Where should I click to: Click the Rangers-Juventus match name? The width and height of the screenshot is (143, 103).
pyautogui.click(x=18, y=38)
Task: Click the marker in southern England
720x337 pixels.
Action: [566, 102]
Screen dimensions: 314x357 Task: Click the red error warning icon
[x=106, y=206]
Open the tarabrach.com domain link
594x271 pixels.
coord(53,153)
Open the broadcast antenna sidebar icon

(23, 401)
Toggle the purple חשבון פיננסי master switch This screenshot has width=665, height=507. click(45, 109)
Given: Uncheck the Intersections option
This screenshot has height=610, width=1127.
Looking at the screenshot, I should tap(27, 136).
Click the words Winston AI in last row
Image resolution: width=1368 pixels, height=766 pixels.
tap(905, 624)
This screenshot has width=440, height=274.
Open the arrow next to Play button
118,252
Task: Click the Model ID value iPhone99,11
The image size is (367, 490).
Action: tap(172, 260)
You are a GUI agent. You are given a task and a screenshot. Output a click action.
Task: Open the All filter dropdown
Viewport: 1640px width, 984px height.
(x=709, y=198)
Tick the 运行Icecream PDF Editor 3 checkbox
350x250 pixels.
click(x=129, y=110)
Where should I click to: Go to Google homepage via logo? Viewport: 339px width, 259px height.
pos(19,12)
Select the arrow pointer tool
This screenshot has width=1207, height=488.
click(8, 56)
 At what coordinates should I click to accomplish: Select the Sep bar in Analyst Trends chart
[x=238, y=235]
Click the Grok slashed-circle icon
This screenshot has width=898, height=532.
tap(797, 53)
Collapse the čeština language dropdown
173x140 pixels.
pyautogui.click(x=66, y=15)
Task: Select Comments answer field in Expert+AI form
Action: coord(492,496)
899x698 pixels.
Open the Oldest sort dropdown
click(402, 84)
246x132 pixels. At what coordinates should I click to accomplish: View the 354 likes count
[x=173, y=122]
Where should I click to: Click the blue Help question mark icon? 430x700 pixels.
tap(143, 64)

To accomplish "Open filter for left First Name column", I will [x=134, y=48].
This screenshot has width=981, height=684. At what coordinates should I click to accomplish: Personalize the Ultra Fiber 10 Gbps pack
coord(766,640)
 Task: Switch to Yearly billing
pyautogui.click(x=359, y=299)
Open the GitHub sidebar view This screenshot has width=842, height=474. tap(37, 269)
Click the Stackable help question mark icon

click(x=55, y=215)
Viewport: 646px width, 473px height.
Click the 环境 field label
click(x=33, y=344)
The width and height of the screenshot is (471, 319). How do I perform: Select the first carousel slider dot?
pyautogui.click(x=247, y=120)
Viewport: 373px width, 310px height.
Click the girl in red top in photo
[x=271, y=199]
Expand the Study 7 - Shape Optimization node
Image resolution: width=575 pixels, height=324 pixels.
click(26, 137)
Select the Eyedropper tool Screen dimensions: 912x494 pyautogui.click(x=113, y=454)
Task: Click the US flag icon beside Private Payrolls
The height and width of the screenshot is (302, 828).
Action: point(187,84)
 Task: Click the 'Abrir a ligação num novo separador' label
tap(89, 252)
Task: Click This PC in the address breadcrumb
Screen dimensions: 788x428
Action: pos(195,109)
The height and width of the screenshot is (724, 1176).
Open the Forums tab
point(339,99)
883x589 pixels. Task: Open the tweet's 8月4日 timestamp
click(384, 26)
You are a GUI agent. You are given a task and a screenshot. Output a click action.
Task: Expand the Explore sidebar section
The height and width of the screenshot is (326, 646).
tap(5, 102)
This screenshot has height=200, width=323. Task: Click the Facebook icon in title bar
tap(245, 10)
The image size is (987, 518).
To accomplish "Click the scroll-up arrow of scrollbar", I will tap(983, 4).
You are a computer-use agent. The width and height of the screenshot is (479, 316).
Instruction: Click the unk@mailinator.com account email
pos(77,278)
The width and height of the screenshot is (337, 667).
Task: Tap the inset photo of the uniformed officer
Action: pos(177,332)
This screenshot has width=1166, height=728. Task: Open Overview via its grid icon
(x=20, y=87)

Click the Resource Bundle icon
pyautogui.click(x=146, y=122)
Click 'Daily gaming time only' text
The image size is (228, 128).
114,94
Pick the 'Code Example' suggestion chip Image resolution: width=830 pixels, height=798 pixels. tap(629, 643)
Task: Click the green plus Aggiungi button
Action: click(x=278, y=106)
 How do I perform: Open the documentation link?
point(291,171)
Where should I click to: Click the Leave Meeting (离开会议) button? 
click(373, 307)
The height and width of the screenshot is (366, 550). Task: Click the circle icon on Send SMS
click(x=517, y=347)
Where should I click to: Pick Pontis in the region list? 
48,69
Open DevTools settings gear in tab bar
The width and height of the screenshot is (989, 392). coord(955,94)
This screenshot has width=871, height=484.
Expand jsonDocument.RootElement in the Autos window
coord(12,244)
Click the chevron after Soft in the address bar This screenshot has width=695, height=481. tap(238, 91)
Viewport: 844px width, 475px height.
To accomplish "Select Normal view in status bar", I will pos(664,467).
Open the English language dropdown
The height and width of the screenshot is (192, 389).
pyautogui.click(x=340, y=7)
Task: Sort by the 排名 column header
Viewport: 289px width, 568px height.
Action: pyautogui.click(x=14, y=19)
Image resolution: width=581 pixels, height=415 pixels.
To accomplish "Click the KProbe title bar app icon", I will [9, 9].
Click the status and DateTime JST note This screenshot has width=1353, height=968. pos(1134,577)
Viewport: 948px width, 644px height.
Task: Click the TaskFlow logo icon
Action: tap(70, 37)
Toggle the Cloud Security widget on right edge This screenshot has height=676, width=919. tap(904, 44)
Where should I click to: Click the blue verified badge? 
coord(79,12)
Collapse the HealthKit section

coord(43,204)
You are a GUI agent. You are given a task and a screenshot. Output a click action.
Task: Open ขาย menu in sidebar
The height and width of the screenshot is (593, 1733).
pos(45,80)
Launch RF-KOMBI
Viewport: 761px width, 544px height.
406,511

-*-*-

# Given request
Could you give all the records again, swapping "dropdown" for "menu" everywhere and leaving everything else unchanged?

# Response to this task
Where should I click to: Click the Rangers-Juventus match name? The width and height of the screenshot is (143, 103).
pyautogui.click(x=18, y=38)
Task: Click the marker in southern England
720x337 pixels.
Action: [566, 102]
Screen dimensions: 314x357 Task: Click the red error warning icon
[x=106, y=206]
Open the tarabrach.com domain link
594x271 pixels.
coord(53,153)
Open the broadcast antenna sidebar icon

(23, 401)
Toggle the purple חשבון פיננסי master switch This screenshot has width=665, height=507. click(45, 109)
Given: Uncheck the Intersections option
This screenshot has height=610, width=1127.
Looking at the screenshot, I should tap(27, 136).
Click the words Winston AI in last row
Image resolution: width=1368 pixels, height=766 pixels.
tap(905, 624)
This screenshot has width=440, height=274.
Open the arrow next to Play button
118,252
Task: Click the Model ID value iPhone99,11
The image size is (367, 490).
Action: tap(172, 260)
You are a GUI agent. You are given a task and a screenshot. Output a click action.
Task: Open the All filter menu
Viewport: 1640px width, 984px height.
(x=709, y=198)
Tick the 运行Icecream PDF Editor 3 checkbox
350x250 pixels.
click(x=129, y=110)
Where should I click to: Go to Google homepage via logo? Viewport: 339px width, 259px height.
pos(19,12)
Select the arrow pointer tool
This screenshot has width=1207, height=488.
click(8, 56)
 At what coordinates should I click to accomplish: Select the Sep bar in Analyst Trends chart
[x=238, y=235]
Click the Grok slashed-circle icon
This screenshot has width=898, height=532.
tap(797, 53)
Collapse the čeština language menu
173x140 pixels.
pyautogui.click(x=66, y=15)
Task: Select Comments answer field in Expert+AI form
Action: coord(492,496)
899x698 pixels.
Open the Oldest sort menu
click(402, 84)
246x132 pixels. At what coordinates should I click to accomplish: View the 354 likes count
[x=173, y=122]
Where should I click to: Click the blue Help question mark icon? 430x700 pixels.
tap(143, 64)

To accomplish "Open filter for left First Name column", I will [x=134, y=48].
This screenshot has width=981, height=684. At what coordinates should I click to accomplish: Personalize the Ultra Fiber 10 Gbps pack
coord(766,640)
 Task: Switch to Yearly billing
pyautogui.click(x=359, y=299)
Open the GitHub sidebar view This screenshot has width=842, height=474. tap(37, 269)
Click the Stackable help question mark icon

click(x=55, y=215)
Viewport: 646px width, 473px height.
Click the 环境 field label
click(x=33, y=344)
The width and height of the screenshot is (471, 319). How do I perform: Select the first carousel slider dot?
pyautogui.click(x=247, y=120)
Viewport: 373px width, 310px height.
Click the girl in red top in photo
[x=271, y=199]
Expand the Study 7 - Shape Optimization node
Image resolution: width=575 pixels, height=324 pixels.
click(26, 137)
Select the Eyedropper tool Screen dimensions: 912x494 pyautogui.click(x=113, y=454)
Task: Click the US flag icon beside Private Payrolls
The height and width of the screenshot is (302, 828).
Action: point(187,84)
 Task: Click the 'Abrir a ligação num novo separador' label
tap(89, 252)
Task: Click This PC in the address breadcrumb
Screen dimensions: 788x428
Action: pos(195,109)
The height and width of the screenshot is (724, 1176).
Open the Forums tab
point(339,99)
883x589 pixels. Task: Open the tweet's 8月4日 timestamp
click(384, 26)
You are a GUI agent. You are given a task and a screenshot. Output a click action.
Task: Expand the Explore sidebar section
The height and width of the screenshot is (326, 646).
tap(5, 102)
This screenshot has height=200, width=323. Task: Click the Facebook icon in title bar
tap(245, 10)
The image size is (987, 518).
To accomplish "Click the scroll-up arrow of scrollbar", I will tap(983, 4).
You are a computer-use agent. The width and height of the screenshot is (479, 316).
Instruction: Click the unk@mailinator.com account email
pos(77,278)
The width and height of the screenshot is (337, 667).
Task: Tap the inset photo of the uniformed officer
Action: pos(177,332)
This screenshot has width=1166, height=728. Task: Open Overview via its grid icon
(x=20, y=87)

Click the Resource Bundle icon
pyautogui.click(x=146, y=122)
Click 'Daily gaming time only' text
The image size is (228, 128).
114,94
Pick the 'Code Example' suggestion chip Image resolution: width=830 pixels, height=798 pixels. tap(629, 643)
Task: Click the green plus Aggiungi button
Action: click(x=278, y=106)
 How do I perform: Open the documentation link?
point(291,171)
Where should I click to: Click the Leave Meeting (离开会议) button? 
click(373, 307)
The height and width of the screenshot is (366, 550). Task: Click the circle icon on Send SMS
click(x=517, y=347)
Where should I click to: Pick Pontis in the region list? 
48,69
Open DevTools settings gear in tab bar
The width and height of the screenshot is (989, 392). coord(955,94)
This screenshot has width=871, height=484.
Expand jsonDocument.RootElement in the Autos window
coord(12,244)
Click the chevron after Soft in the address bar This screenshot has width=695, height=481. tap(238, 91)
Viewport: 844px width, 475px height.
To accomplish "Select Normal view in status bar", I will pos(664,467).
Open the English language menu
The height and width of the screenshot is (192, 389).
pyautogui.click(x=340, y=7)
Task: Sort by the 排名 column header
Viewport: 289px width, 568px height.
Action: pyautogui.click(x=14, y=19)
Image resolution: width=581 pixels, height=415 pixels.
To accomplish "Click the KProbe title bar app icon", I will [9, 9].
Click the status and DateTime JST note This screenshot has width=1353, height=968. pos(1134,577)
Viewport: 948px width, 644px height.
Task: Click the TaskFlow logo icon
Action: tap(70, 37)
Toggle the Cloud Security widget on right edge This screenshot has height=676, width=919. tap(904, 44)
Where should I click to: Click the blue verified badge? 
coord(79,12)
Collapse the HealthKit section

coord(43,204)
You are a GUI agent. You are given a task and a screenshot. Output a click action.
Task: Open ขาย menu in sidebar
The height and width of the screenshot is (593, 1733).
pos(45,80)
Launch RF-KOMBI
Viewport: 761px width, 544px height.
406,511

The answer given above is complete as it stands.